- EXERCISE: From the entries below, retype only the lines from the one with "Persondatapolitik og brug" through the one with "O nas (63, 40)", exactly as written.

Stored items
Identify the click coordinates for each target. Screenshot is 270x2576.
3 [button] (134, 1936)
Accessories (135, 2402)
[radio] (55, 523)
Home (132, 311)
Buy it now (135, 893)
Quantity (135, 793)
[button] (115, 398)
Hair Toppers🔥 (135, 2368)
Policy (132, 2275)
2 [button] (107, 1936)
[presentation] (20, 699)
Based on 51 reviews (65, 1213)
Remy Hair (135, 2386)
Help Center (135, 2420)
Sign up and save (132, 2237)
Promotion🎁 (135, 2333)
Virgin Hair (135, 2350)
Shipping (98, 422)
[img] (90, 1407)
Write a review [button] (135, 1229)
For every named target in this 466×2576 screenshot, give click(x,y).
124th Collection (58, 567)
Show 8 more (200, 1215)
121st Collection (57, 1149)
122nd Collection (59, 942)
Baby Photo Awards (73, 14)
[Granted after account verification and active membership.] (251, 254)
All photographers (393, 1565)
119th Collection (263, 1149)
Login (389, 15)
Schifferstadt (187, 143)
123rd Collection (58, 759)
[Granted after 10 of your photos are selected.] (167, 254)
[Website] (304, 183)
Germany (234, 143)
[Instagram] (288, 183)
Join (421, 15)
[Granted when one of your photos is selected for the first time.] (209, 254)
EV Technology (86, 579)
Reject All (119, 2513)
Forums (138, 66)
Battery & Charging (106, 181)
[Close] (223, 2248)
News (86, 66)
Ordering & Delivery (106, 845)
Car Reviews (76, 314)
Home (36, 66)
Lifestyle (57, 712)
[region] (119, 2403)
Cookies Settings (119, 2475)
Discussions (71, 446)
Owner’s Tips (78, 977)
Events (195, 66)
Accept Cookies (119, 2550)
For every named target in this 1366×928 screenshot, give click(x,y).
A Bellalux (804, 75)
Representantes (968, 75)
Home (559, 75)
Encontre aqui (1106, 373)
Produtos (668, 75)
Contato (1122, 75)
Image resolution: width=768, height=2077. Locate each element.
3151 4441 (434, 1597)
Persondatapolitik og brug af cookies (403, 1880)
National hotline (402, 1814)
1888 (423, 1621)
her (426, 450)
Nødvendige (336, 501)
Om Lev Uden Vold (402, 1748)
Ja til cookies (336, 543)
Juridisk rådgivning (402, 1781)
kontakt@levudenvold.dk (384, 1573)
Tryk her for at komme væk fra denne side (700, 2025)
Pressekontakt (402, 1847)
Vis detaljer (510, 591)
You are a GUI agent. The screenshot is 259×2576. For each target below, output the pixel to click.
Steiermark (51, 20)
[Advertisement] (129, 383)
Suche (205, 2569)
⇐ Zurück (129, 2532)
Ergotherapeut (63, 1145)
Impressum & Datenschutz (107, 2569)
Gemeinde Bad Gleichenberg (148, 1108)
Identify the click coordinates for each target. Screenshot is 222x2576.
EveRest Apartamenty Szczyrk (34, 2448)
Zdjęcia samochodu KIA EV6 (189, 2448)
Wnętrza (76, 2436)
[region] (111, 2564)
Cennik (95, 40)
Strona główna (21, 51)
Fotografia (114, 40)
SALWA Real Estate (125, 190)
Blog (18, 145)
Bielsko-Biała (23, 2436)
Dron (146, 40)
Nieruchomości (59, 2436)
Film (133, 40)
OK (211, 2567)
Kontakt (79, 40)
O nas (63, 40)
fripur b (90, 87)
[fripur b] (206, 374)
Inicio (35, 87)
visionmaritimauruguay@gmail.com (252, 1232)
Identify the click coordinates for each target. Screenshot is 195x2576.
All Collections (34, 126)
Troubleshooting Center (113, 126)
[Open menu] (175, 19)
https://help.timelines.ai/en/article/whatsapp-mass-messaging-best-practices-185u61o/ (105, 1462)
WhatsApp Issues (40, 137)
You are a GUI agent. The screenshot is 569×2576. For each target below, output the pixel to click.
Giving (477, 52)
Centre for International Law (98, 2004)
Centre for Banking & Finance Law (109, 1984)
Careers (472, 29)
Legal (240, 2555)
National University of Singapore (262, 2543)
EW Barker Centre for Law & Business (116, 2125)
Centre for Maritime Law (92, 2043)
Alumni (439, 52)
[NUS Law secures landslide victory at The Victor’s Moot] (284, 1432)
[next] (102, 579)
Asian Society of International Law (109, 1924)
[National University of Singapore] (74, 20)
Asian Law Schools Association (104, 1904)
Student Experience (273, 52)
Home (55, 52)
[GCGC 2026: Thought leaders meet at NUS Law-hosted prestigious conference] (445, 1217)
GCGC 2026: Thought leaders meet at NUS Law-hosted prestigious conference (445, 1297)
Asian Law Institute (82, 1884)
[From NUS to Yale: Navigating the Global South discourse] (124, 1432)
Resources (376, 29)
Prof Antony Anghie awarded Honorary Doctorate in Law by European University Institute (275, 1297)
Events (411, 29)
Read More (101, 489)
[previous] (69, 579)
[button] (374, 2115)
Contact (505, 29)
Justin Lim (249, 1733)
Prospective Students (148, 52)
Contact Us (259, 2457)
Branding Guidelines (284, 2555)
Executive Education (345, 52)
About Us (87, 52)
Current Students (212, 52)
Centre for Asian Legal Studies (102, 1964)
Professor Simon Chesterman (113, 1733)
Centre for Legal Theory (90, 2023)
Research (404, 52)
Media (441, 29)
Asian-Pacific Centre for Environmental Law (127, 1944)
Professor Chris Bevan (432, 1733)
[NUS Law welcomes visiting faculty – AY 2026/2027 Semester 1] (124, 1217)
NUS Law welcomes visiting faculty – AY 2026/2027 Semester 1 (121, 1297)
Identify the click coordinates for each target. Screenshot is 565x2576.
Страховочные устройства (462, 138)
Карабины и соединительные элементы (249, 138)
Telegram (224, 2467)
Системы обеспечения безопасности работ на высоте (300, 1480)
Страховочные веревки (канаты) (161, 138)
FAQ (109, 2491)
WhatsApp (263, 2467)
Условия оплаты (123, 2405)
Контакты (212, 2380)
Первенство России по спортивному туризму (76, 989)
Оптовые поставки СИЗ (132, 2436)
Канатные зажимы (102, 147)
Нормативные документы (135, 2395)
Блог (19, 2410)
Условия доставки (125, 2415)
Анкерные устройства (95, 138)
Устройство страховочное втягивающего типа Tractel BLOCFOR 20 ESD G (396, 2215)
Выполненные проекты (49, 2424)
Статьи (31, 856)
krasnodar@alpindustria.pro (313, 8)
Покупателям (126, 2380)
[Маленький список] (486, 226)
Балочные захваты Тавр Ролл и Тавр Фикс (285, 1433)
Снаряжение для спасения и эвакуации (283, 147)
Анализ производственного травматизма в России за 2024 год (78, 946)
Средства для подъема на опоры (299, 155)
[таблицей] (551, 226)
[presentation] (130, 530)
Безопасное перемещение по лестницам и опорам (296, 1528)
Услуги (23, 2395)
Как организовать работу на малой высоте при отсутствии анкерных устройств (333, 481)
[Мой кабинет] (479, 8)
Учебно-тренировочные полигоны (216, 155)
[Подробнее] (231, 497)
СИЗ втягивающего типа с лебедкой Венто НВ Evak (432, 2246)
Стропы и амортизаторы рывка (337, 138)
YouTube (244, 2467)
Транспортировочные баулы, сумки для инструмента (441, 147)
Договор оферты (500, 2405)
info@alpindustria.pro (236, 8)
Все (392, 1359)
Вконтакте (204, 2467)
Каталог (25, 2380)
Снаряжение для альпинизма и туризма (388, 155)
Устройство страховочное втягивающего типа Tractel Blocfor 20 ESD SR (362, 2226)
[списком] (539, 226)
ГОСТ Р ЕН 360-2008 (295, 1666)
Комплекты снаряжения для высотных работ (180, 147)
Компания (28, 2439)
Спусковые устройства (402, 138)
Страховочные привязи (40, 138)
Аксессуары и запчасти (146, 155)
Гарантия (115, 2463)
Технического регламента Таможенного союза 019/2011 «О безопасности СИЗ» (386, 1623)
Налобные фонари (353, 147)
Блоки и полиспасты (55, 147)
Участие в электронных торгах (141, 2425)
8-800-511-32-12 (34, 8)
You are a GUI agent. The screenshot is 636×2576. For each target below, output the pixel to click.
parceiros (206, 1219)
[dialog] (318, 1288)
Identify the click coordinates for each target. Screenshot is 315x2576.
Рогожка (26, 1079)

- RESPONSE AREA:
Persondatapolitik og brug af cookies (403, 1880)
National hotline (402, 1814)
1888 (423, 1621)
her (426, 450)
Nødvendige (336, 501)
Om Lev Uden Vold (402, 1748)
Ja til cookies (336, 543)
Juridisk rådgivning (402, 1781)
kontakt@levudenvold.dk (384, 1573)
Tryk her for at komme væk fra denne side (700, 2025)
Pressekontakt (402, 1847)
Vis detaljer (510, 591)
You are a GUI agent. The screenshot is 259×2576. For each target below, output the pixel to click.
Steiermark (51, 20)
[Advertisement] (129, 383)
Suche (205, 2569)
⇐ Zurück (129, 2532)
Ergotherapeut (63, 1145)
Impressum & Datenschutz (107, 2569)
Gemeinde Bad Gleichenberg (148, 1108)
Identify the click coordinates for each target. Screenshot is 222x2576.
EveRest Apartamenty Szczyrk (34, 2448)
Zdjęcia samochodu KIA EV6 (189, 2448)
Wnętrza (76, 2436)
[region] (111, 2564)
Cennik (95, 40)
Strona główna (21, 51)
Fotografia (114, 40)
SALWA Real Estate (125, 190)
Blog (18, 145)
Bielsko-Biała (23, 2436)
Dron (146, 40)
Nieruchomości (59, 2436)
Film (133, 40)
OK (211, 2567)
Kontakt (79, 40)
O nas (63, 40)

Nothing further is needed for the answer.